Like the equally exception film, and score to “Don’t Be Afraid of the Dark” (also a great bells-and-whistles remake of a television film), Beltrami’s “Woman” is possessed by a parent’s dread of an evil force hungering for their child’s innocent soul. Except here, it’s a woman’s wrathful spirit that’s coming to claim it, as opposed to teeth-devouring gremlins. But whatever the monster’s reason, “”Black” certainly offers a far more interesting musical playing ground for Beltrami than setting up the kill of a movie-obsessed maniac. With its young lawyer still reeling from his wife’s death at childbirth, “The Woman in Black” goes from the fate he finds awaiting a village’s young residents to that of the singular threat directed toward his son. Only the barrister’s unlocking of the spook’s motive will seemingly quench her desire for revenge, creating a musical mystery to be solved at all costs. It’s his increasingly frantic efforts that bring suspenseful pace to “The Woman in Black,” especially with a strong theme in tow.
When it comes to musically embodying kids in peril, nothing raises the pulse, or captures a more superstitious time like the fractured fairy tale sound of bells, strings, children’s voices and a violin. All are present in their Gothic glory for Beltrami’s now unmistakable “horror” sound. But what makes his approach particularly distinctive here is having the score be as much about atmosphere as it is emotion. Like such other great ghost stories as “The Innocents” and “The Lady in White,” “The Woman in Black” lures us into its web of evil with a darkly pleasing, yearning melody, the kind of spell that begs our better selves for assistance, all the while sensing that the reward for our help will be bittersweet indeed.
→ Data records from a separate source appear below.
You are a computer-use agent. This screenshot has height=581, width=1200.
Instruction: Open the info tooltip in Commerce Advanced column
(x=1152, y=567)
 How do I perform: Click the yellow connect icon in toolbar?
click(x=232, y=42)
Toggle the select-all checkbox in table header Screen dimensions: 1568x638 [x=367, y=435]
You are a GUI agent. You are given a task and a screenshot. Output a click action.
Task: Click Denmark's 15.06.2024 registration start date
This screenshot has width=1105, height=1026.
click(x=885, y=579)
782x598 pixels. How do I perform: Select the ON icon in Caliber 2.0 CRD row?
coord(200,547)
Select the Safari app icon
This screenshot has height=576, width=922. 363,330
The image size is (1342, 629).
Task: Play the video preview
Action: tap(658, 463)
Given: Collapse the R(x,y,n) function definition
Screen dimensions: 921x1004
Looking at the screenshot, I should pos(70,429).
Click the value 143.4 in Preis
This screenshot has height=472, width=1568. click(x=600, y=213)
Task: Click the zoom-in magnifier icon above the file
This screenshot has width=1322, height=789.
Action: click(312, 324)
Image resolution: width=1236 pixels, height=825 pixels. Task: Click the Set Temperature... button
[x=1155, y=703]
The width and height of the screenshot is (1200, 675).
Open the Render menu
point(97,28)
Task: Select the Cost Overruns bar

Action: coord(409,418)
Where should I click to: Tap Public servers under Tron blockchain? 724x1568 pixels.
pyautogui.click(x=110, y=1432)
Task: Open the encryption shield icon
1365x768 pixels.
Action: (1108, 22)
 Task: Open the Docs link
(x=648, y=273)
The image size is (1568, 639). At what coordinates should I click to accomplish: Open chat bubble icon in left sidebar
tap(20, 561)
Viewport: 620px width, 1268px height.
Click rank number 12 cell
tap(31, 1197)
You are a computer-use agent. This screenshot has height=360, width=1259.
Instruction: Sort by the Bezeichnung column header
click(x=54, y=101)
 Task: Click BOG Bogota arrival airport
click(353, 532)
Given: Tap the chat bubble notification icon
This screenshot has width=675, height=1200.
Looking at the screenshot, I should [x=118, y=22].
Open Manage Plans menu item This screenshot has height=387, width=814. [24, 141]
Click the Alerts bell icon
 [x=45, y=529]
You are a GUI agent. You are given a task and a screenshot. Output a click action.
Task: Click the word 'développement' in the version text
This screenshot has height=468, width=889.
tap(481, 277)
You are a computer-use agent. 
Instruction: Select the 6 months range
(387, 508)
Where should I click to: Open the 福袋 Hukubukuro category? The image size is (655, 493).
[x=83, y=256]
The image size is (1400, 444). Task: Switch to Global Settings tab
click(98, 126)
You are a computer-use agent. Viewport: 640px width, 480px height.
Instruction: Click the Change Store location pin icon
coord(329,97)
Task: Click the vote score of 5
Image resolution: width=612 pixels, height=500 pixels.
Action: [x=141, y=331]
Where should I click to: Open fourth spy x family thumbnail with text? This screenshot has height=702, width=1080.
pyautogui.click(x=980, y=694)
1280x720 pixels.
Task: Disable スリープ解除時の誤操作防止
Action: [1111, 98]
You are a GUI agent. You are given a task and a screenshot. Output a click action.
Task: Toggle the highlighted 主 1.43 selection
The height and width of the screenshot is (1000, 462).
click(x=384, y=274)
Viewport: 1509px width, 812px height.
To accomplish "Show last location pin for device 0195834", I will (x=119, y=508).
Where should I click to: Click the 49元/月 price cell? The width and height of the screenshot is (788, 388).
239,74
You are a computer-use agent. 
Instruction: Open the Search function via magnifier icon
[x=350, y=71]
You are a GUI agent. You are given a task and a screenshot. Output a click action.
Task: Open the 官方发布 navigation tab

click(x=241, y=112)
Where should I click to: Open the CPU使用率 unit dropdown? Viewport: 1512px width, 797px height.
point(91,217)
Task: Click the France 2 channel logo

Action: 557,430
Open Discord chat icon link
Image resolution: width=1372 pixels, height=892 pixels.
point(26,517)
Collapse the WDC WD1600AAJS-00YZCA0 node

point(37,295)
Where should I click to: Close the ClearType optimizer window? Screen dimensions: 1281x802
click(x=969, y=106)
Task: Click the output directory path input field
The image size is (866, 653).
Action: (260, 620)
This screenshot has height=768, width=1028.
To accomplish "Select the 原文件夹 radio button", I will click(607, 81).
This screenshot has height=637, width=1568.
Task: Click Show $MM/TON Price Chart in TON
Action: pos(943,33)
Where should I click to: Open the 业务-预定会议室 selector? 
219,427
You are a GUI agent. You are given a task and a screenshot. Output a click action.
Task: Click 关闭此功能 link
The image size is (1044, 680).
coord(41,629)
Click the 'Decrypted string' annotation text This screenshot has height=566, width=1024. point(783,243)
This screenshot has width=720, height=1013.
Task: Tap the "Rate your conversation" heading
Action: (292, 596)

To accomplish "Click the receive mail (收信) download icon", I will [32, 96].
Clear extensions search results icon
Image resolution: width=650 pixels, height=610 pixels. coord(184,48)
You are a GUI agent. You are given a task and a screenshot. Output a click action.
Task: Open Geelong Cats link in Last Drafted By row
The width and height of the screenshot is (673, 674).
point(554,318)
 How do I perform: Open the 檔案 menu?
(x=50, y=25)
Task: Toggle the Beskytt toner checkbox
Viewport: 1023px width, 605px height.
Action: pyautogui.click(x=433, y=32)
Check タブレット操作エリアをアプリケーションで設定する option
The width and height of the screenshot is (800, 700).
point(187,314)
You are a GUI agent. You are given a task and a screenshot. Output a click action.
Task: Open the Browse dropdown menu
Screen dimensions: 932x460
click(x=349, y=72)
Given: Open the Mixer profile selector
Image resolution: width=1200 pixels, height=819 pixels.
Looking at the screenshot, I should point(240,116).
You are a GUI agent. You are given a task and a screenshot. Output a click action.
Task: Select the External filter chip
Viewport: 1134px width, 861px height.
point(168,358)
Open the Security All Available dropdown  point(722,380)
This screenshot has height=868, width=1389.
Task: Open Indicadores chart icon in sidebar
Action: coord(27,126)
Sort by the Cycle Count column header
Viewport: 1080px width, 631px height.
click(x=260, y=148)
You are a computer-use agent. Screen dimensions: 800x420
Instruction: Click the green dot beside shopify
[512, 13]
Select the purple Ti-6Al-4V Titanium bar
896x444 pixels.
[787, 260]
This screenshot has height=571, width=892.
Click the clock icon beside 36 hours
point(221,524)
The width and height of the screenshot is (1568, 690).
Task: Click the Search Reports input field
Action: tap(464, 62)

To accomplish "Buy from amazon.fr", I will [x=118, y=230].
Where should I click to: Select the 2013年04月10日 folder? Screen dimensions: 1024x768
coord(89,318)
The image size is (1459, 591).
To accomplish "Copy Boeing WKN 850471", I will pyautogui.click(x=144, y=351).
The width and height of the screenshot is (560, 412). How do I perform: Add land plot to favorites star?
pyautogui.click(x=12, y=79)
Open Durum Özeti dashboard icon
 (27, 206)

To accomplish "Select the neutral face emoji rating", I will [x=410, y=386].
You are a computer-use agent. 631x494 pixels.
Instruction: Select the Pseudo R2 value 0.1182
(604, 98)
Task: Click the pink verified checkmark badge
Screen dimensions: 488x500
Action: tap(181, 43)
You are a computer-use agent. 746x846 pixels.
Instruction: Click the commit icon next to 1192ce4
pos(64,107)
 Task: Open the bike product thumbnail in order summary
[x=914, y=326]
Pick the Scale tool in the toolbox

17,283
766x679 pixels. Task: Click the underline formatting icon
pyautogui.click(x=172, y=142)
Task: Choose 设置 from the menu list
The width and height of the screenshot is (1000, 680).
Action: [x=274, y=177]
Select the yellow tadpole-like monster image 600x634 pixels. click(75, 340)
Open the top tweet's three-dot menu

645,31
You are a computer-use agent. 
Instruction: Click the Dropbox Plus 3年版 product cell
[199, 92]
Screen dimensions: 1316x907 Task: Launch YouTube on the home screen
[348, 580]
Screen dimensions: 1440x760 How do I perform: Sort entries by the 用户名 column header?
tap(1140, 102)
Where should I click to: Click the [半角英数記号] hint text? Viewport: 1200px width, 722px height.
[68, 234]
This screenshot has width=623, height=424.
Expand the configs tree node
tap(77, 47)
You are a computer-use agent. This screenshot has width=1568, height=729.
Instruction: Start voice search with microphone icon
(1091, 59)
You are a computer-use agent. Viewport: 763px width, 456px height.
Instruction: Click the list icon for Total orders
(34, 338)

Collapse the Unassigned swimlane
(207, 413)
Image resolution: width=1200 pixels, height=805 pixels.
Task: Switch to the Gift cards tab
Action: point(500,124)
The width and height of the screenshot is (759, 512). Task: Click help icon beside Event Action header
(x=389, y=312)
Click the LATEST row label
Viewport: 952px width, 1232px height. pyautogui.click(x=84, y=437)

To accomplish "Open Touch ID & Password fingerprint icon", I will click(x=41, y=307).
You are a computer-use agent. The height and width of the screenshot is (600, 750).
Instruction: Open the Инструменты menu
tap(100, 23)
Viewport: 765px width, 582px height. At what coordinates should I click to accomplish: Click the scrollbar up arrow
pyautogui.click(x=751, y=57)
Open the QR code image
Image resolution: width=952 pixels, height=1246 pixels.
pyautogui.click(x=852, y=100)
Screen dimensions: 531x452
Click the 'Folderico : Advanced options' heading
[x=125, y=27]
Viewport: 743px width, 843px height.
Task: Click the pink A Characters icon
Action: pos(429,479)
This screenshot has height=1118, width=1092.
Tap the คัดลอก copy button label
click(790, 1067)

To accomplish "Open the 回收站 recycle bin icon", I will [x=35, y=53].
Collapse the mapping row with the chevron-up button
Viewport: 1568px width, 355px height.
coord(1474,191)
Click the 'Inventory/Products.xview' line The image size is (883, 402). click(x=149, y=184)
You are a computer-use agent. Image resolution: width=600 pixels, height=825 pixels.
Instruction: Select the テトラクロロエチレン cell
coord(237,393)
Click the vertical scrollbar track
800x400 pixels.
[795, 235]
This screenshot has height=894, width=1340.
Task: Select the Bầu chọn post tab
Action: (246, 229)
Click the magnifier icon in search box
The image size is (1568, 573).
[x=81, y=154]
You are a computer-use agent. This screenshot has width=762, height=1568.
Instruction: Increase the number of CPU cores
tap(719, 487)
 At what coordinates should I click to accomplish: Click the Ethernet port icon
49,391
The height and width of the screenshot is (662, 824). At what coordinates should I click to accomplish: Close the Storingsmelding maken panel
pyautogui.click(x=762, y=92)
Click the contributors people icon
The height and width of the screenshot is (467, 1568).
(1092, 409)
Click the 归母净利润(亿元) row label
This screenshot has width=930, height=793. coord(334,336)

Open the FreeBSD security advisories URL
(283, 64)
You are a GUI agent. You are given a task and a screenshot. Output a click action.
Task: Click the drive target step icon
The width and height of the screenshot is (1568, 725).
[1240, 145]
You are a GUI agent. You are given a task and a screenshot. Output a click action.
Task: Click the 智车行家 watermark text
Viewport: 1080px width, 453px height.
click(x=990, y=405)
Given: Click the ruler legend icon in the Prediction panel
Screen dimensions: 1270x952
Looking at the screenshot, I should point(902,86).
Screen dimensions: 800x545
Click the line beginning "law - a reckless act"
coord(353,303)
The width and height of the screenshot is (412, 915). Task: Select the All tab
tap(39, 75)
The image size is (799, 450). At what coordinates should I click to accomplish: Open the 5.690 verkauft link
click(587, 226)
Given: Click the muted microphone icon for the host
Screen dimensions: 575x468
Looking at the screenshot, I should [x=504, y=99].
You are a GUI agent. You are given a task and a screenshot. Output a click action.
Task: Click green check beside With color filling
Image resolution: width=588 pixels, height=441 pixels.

Without getting too depressing about it, this lushly melodic, mournful sense of fate gives real heart to “The Woman in Black” amidst the overwhelming creep factor. Sure Beltrami pours on no shortage of supernatural shock effects, from the samples of a self-powered rocking chair to wrathful percussion and ascending voices as a corpse is raised from the bog. Yet his score is the scarier because it’s in service to our very human spirit, capturing the kind of determination that makes a fragile mortal walk towards that creepy sound instead of running away from said shuttered room.
Though “Black”’s musical menace overwhelmingly builds with shocking discoveries, Beltrami never loses sight of the melancholy resonance he’s skillfully built, no more so than when playing the tenderness of hollow-eyed phantoms taken before their time, all still caught in the grip of a “Woman” who ultimately ends up being the score’s most tragic figure. In that way, “Black” is the stuff of doom-laden musical poetry, practiced with the kind of classic horror scoring panache fans expect from the Hammer brand. However, Marco Beltrami seems to have been possessed by James Bernard’s sprit, and talent, long before joining it.